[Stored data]
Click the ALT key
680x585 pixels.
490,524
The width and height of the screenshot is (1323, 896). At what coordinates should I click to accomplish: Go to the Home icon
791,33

Task statement: Retype every record above exactly as it appears.

Reply to the exercise:
Click the ALT key
680x585 pixels.
490,524
The width and height of the screenshot is (1323, 896). At what coordinates should I click to accomplish: Go to the Home icon
791,33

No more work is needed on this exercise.